Many Bolivians welcome Venezuela potentially replacing the United States
as the main benefactor of South America's poorest country. U.S. aid --
currently $150 million a year -- has mostly financed the antidrug war.

''We're convinced that assistance from the U.S. has come with strings,''
said Dionicio Gutiérrez, an Indian leader in the eastern city of Santa
Cruz. ``Venezuela is giving us assistance without any demands.''

But other political and economic sector leaders have a darker view.

''Chávez is influencing Evo to the point where I'm beginning to not like
what I'm seeing,'' said Enrique Menacho, who heads the oil and gas
chamber of commerce in Santa Cruz. ``It's an open romance.''

Indeed it is.

Morales and his government have openly touted the role of Venezuela in
financing the program to provide national ID cards to the estimated one
million Bolivians who lack them, out of an estimated population of 8.5
million.

'The Venezuelans' help was key, the program was new to us,'' said Percy
Paredes, vice minister of internal security. A poster of Chávez adorned
one wall of his office, a photo of Ernesto ''Che'' Guevara another.

Paredes acknowledged the program has failed to meet early expectations
for issuing massive numbers of ID cards. Only 52,000 ID cards have been
handed out in an ongoing program. Some 5,000 people were registered to
vote before the registration cut-off for the upcoming July 2 elections
for a constituent assembly where Morales is expected to push for
profound changes.

Paredes said Venezuela donated 900 laptops, along with the printers, the
other equipment and $900,000 in cash to pay for meals, transportation
and lodging of Bolivians and Venezuelans who work on the program.

In Venezuela, the program awarded national ID cards to some two million
people, and registered most of them to vote, over a six-month period
just before a recall referendum in 2004 handily won by Chávez. Critics
have said Chávez used the program to pack loyalists into the voting
lists.
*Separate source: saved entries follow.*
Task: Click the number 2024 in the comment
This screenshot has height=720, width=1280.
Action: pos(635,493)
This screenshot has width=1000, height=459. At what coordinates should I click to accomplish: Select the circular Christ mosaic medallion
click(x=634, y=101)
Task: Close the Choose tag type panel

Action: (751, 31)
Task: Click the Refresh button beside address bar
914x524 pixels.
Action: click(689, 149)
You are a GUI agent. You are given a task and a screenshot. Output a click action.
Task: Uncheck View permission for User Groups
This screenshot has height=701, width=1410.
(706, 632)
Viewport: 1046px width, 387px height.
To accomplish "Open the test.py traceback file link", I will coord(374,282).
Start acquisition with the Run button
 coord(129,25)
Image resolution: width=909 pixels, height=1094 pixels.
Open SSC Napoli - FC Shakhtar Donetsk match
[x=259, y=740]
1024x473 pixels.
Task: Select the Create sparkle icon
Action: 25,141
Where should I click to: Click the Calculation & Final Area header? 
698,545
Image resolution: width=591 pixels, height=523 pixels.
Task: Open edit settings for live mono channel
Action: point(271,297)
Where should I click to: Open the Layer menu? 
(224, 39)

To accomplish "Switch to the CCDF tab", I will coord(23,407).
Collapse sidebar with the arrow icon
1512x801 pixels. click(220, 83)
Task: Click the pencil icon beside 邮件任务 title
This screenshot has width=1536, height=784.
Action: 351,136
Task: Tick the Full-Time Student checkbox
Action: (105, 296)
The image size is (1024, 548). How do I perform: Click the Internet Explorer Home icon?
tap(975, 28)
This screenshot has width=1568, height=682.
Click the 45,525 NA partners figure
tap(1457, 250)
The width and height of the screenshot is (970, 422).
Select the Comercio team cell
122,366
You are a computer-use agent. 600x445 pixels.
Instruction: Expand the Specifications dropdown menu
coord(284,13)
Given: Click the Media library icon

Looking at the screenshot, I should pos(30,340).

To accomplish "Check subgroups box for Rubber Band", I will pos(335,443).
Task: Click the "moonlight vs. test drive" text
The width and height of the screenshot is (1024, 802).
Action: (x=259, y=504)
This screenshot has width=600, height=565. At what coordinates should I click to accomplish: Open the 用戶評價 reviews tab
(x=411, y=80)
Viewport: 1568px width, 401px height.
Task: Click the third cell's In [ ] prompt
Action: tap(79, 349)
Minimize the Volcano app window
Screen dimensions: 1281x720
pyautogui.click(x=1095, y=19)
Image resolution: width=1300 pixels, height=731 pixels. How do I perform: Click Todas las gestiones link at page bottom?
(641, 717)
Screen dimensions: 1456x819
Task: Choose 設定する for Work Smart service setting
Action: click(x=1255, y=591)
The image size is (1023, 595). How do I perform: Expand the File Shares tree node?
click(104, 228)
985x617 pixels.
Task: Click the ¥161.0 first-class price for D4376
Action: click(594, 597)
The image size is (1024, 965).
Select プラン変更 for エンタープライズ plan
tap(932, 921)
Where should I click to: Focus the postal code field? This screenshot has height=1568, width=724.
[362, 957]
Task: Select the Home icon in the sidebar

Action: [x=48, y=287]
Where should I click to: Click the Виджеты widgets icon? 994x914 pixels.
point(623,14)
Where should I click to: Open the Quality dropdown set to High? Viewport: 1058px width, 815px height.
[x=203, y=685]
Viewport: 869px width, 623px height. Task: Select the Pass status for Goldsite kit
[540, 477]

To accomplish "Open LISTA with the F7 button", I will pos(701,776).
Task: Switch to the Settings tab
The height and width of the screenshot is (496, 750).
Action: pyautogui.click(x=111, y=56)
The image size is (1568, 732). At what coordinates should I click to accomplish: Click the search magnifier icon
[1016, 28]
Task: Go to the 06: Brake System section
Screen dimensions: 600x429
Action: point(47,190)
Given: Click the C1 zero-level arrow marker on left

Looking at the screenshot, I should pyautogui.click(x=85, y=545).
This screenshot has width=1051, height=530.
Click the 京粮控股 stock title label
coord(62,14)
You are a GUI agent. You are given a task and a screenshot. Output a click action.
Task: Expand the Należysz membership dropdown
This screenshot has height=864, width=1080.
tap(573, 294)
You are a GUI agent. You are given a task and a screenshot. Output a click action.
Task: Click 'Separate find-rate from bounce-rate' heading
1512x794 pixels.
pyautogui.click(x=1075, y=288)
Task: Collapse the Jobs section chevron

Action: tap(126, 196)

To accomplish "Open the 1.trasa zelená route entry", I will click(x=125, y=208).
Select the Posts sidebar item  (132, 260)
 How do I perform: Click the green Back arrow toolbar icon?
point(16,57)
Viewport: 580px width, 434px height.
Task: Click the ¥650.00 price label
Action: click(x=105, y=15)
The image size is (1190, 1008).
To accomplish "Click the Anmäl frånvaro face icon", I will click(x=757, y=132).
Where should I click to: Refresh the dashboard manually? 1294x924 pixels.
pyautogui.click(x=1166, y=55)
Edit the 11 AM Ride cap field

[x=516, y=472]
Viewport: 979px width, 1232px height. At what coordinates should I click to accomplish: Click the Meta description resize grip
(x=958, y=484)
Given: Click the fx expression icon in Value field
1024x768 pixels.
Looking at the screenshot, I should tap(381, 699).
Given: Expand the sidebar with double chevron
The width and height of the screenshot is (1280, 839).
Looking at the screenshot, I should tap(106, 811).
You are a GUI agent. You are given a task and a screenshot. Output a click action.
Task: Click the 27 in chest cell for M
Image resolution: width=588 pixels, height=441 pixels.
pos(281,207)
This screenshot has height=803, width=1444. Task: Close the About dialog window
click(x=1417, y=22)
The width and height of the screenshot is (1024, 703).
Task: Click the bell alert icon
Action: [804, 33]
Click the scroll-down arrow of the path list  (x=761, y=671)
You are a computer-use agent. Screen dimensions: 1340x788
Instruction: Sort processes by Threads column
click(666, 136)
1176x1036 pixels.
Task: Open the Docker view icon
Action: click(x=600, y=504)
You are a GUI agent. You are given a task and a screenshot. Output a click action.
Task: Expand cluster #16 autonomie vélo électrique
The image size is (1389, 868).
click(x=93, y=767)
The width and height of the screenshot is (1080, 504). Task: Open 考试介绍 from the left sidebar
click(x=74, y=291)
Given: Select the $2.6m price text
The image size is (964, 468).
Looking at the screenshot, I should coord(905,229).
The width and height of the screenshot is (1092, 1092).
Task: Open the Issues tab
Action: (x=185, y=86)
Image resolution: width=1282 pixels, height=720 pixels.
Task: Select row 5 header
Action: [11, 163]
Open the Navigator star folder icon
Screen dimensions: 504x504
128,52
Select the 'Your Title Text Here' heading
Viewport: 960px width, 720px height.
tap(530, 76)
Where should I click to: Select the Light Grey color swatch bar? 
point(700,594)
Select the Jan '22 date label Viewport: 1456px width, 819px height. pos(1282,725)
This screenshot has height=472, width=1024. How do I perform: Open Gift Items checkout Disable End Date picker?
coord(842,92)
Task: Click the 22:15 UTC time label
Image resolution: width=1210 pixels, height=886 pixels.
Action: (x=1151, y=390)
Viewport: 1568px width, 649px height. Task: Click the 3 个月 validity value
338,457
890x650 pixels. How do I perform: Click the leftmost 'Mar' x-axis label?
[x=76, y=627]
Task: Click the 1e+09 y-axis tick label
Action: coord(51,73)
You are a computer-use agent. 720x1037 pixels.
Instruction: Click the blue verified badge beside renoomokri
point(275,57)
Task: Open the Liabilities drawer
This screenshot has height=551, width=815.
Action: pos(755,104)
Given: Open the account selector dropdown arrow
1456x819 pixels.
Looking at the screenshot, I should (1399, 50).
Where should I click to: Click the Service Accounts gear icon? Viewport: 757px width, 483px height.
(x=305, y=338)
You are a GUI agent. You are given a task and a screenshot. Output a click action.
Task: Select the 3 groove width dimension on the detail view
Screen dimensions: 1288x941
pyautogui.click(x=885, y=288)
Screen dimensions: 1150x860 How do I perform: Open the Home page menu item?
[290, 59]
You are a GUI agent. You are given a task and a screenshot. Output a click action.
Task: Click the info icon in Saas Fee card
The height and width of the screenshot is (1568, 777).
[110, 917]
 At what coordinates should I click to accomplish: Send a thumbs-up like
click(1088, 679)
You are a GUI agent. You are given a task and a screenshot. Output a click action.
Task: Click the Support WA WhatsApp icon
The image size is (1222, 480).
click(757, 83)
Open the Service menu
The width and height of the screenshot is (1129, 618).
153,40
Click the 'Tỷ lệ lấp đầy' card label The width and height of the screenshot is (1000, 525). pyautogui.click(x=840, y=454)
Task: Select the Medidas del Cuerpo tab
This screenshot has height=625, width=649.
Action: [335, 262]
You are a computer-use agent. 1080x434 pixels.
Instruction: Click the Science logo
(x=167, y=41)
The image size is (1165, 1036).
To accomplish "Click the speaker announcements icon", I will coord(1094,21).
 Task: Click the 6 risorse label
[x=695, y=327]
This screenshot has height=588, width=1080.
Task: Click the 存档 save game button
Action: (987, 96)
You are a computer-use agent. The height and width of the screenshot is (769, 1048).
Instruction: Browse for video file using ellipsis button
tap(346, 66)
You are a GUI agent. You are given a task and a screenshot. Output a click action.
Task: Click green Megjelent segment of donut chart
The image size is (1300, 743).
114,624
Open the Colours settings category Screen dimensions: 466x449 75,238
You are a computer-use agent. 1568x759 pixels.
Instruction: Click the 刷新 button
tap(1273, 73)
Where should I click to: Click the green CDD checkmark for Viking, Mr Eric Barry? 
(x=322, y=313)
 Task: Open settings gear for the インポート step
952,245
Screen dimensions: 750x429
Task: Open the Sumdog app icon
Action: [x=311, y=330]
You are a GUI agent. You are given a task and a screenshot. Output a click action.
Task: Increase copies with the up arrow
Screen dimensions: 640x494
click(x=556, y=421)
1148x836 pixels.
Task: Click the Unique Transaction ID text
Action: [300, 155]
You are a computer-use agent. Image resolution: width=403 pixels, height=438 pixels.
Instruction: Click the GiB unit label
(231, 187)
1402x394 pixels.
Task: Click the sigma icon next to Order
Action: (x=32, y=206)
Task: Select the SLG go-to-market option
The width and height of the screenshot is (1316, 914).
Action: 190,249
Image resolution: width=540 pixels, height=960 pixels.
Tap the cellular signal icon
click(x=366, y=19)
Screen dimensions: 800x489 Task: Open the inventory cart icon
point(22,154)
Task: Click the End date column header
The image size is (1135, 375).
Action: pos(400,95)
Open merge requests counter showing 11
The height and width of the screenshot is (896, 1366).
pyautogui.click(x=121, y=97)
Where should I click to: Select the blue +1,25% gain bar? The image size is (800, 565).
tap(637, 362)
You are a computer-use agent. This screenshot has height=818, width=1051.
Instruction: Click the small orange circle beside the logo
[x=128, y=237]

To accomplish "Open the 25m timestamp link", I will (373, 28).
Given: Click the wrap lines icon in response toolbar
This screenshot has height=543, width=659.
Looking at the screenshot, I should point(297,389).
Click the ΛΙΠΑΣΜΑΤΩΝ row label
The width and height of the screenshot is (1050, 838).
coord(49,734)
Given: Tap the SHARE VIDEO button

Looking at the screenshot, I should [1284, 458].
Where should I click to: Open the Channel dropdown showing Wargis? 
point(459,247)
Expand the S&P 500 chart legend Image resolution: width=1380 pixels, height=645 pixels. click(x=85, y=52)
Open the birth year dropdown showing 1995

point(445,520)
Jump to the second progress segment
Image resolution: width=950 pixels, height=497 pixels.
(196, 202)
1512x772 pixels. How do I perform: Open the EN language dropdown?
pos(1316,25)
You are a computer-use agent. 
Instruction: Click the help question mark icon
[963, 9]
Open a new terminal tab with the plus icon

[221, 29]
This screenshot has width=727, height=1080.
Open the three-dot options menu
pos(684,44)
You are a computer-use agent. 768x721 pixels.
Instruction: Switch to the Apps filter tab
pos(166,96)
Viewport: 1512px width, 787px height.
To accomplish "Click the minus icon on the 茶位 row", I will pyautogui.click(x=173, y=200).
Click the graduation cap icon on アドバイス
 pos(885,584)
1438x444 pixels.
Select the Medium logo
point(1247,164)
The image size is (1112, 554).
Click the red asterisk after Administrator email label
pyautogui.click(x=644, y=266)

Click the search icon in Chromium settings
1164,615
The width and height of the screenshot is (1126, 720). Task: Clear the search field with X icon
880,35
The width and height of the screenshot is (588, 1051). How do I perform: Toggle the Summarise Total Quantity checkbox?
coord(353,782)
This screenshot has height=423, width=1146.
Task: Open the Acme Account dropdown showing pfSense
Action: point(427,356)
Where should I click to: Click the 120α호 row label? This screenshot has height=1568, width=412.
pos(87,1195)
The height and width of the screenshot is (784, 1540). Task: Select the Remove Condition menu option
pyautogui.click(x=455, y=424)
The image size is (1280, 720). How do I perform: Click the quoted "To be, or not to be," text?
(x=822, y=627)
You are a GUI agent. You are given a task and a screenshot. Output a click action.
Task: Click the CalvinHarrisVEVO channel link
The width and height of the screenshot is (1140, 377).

The Venezuelan government has denied that was the intent.

Morales opponents in Bolivia note that his electoral campaign office in
Santa Cruz served as an office for Bolivia's ID card program until a
news report prompted the government to shut it down the next day.

''It was an error,'' said Paredes, who emphasized that the program was
designed to bring into the mainstream of Bolivian life those who had
never obtained national IDs.

Gastón Nuñez, director of the state television and radio network, also
denied any propaganda role for the 30 Venezuela-financed radio stations,
to be run by indigenous supporters of Morales.

''In this new era, Indians should have the right to decide what they
want to listen to,'' Nuñez said, adding that the stations would inform
listeners of community health, education and civic programs. ``The
existing stations have marginalized indians.''

He said the first station would open in June in Orinoca, the mountain
town where Morales was born 47 years ago.

Special correspondent Phil Gunson in Caracas contributed to this report.